In Zambia, Chinese contractors have said to have won a contract worth $600 million to build a hydroelectric plant at Kague Gorge. Other Chinese construction companies are also reportedly working on lucrative contracts to build hotels, roads and bridges in Botswana and South Africa. High level delegations from China have been busy forging trade ties with various African countries and have bee touring countries like Nigeria, Gabon, Sudan, Kenya, Tanzania and Uganda.
On the other hand, exports from Africa to China have also been registering a healthy growth in recent years. South Africa’s exports to China have more than doubled in the last five years. Notable among these exports are raw materials needed to meet the rising demand for China’s manufacturing sector – commodities like coal and gold.
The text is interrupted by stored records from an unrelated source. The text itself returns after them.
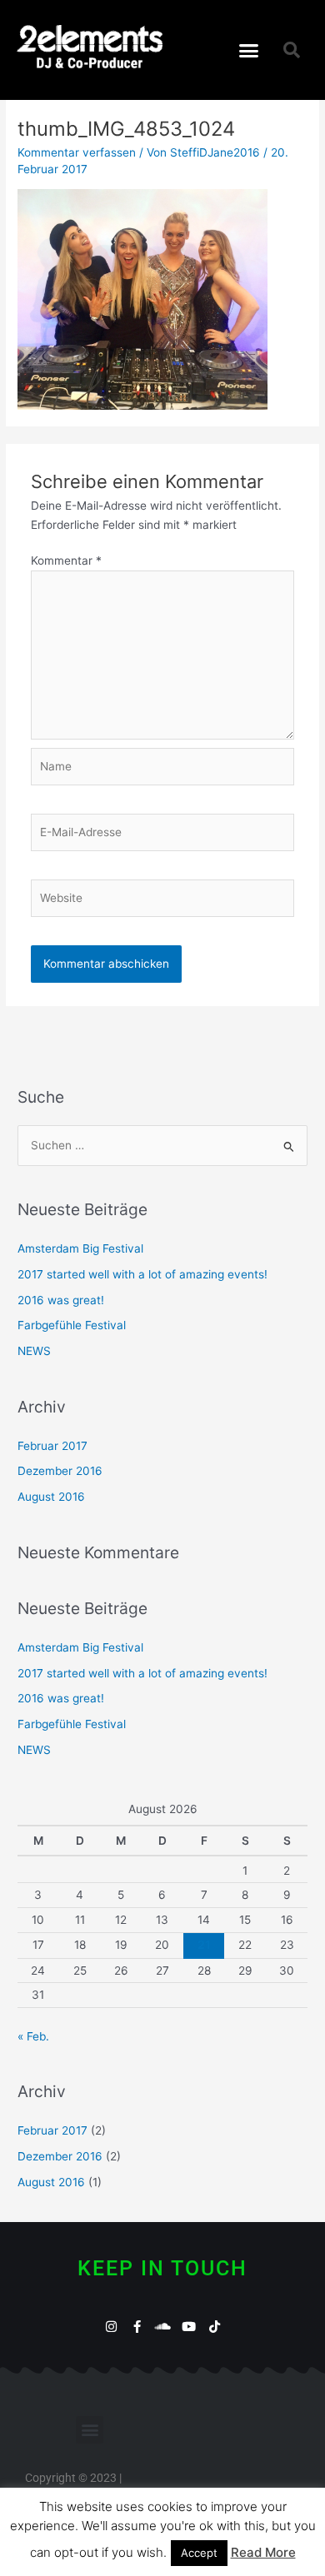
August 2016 (51, 1496)
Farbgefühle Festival (72, 1325)
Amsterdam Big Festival (80, 1248)
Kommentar (66, 560)
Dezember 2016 (60, 1470)
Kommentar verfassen (77, 152)
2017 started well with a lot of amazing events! (143, 1274)
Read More (263, 2552)
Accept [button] (199, 2552)
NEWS (34, 1351)
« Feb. (33, 2036)
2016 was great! (61, 1300)
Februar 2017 (53, 1445)
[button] (249, 50)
Chinese companies have also been using African factories to stitch garments using Chinese raw materials and cloth for exports to the United States under the AGOA agreement that allows duty free imports from certian African countries into the US.
However, the main products China exports to Africa are machinery and electronics, textile and apparel, hi-tech product and finished goods, while imports from Africa concentrate on crude oil, iron ore, cotton, diamond and other natural resources and primary goods.
To further boost trade with Africa, China has declared to exempt import tariffs on certain commodities from 25 African countries so as to facilitate their entry into the Chinese market. These countries enjoy zero tariff treatment and the special preferential tariff rate, for exports of some 190 tariff lines of products to China, ranging from food, mineral product and textile, to machinery and electronics.